James Finlay divests from flower business with sale of Kericho farm

KENYA – Black Tulip Group has bought Kericho-based flower farm from James Finlay Kenya for an undisclosed amount as the latter focuses on its tea and coffee business.

The sale will see workers at the Lemotit farm in Londiani, Kipkelion East, which produces roses and cut flowers for the United Kingdom and European markets, declared redundant.

“The sale of Lemotit farm marks the end of Finlay’s restructuring to concentrate fully on the beverage market,” said Stephen Scott, Finlay Flowers General Manager.

Black Tulip is expected to take over the business in six months after the sale received regulatory nods.

The James Finlay Kenya Managing Director, Simeon Hutchinson, said the employees would keep their jobs during the transition period.

“The terms and condition of employment, and the employment contracts of all Lemotit employees will be terminated on account of redundancy, and Finlays will pay relevant dues to the affected employees,” said Mr Hutchinson.

“The sale of Lemotit farm marks the end of Finlay’s restructuring to concentrate fully on the beverage market”
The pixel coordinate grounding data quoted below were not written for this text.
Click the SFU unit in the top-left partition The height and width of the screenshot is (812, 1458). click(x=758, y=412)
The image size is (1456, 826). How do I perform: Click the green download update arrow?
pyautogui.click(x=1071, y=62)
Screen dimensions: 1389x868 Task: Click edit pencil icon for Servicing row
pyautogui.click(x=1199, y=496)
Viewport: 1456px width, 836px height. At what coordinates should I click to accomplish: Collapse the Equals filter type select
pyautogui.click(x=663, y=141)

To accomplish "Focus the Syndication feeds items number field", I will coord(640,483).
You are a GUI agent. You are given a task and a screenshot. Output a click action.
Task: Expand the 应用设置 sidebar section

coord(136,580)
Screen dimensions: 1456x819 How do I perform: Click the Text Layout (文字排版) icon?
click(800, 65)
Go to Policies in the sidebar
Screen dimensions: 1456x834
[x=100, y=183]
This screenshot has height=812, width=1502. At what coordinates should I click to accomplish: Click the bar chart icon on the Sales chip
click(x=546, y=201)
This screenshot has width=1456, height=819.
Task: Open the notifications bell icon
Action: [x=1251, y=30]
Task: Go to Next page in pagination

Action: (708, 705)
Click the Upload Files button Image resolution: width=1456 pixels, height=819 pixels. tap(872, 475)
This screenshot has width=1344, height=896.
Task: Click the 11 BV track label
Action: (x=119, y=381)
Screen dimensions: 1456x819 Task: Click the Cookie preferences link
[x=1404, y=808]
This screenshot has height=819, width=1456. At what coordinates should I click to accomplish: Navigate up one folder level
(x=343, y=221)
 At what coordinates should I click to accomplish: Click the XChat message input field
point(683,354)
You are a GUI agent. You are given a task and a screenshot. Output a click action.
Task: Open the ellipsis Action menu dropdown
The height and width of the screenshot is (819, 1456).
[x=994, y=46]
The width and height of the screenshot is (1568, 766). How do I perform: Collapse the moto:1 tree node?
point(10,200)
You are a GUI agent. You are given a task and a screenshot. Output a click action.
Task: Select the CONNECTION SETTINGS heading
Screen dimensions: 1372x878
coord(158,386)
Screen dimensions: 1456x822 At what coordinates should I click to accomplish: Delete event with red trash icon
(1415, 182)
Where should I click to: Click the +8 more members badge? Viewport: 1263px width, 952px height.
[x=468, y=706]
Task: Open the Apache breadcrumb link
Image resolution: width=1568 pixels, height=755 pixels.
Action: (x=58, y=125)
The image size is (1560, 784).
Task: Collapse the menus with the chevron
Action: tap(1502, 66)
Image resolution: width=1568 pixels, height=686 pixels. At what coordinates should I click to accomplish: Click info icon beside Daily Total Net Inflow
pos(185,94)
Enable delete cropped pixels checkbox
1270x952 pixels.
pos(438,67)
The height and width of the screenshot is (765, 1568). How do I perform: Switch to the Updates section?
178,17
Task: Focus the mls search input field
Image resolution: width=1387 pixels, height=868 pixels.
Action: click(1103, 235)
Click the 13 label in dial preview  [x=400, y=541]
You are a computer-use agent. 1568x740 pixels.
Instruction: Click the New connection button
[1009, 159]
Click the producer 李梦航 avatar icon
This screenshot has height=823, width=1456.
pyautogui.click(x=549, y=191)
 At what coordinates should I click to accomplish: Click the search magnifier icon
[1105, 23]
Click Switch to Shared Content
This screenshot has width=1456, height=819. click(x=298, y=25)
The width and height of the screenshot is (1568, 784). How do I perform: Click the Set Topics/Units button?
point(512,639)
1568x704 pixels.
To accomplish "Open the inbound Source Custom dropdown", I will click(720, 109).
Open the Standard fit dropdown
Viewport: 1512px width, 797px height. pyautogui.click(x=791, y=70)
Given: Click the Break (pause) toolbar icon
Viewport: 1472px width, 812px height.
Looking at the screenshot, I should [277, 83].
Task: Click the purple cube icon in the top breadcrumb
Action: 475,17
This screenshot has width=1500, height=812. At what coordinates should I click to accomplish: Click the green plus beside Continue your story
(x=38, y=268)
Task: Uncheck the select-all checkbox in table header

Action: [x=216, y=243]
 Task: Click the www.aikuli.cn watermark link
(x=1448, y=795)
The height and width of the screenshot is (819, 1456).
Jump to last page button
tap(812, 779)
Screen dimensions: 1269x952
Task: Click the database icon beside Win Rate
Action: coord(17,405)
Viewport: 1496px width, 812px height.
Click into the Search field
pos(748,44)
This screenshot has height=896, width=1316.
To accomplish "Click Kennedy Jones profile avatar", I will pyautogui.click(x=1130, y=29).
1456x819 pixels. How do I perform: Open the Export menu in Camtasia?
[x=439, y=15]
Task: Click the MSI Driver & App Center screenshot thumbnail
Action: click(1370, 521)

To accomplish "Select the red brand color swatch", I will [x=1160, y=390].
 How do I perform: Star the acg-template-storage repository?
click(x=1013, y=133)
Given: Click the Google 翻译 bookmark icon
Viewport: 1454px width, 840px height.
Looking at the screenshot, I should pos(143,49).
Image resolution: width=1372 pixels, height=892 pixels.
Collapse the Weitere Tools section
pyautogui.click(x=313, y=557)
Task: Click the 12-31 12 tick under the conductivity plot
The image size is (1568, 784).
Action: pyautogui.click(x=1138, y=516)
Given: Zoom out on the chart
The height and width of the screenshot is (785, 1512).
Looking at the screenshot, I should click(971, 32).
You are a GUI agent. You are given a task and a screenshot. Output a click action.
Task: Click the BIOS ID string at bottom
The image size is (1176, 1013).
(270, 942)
Stephen Scott, Finlay Flowers General Manager Tweet

Black Tulip owns Golden Tulip and Laurel farms in Ol Kalau, Tulaga and Sunfloritech farms in Naivasha, Batian in Timau, and Eco Roses in Limuru and Salgaa in Central and Rift Valley regions in Kenya.

Its Chief Executive Officer Mohan Choudhery said the acquisition of Finlay Flowers is part of its expansion strategy.

He said detailed discussions would take place in the coming weeks with union representatives, employees and company representatives on the transition details.

Finlay had earlier closed down two flower farms – Chemire and Tarakwet in Kericho County.

The multinational has previously incurred losses running into millions of dollars following a workers’ strike that had brought its tea processing business to a halt and led to the destruction of property.

“We shut down operations in the two farms as we were unable to compete with other players in our traditional markets in Europe. A high labour cost was one of the contributing factors, and we could not operate and break even,” said Mr Hutchinson in a recent interview.

The farms were shut down earlier than had been notified, which led to complaints by workers that they had been arbitrarily fired.

“We gave adequate notices as provided for in law and have since paid workers their dues. It is not true that they were summarily dismissed as the record is there for scrutiny,” said Mr. Hutchinson.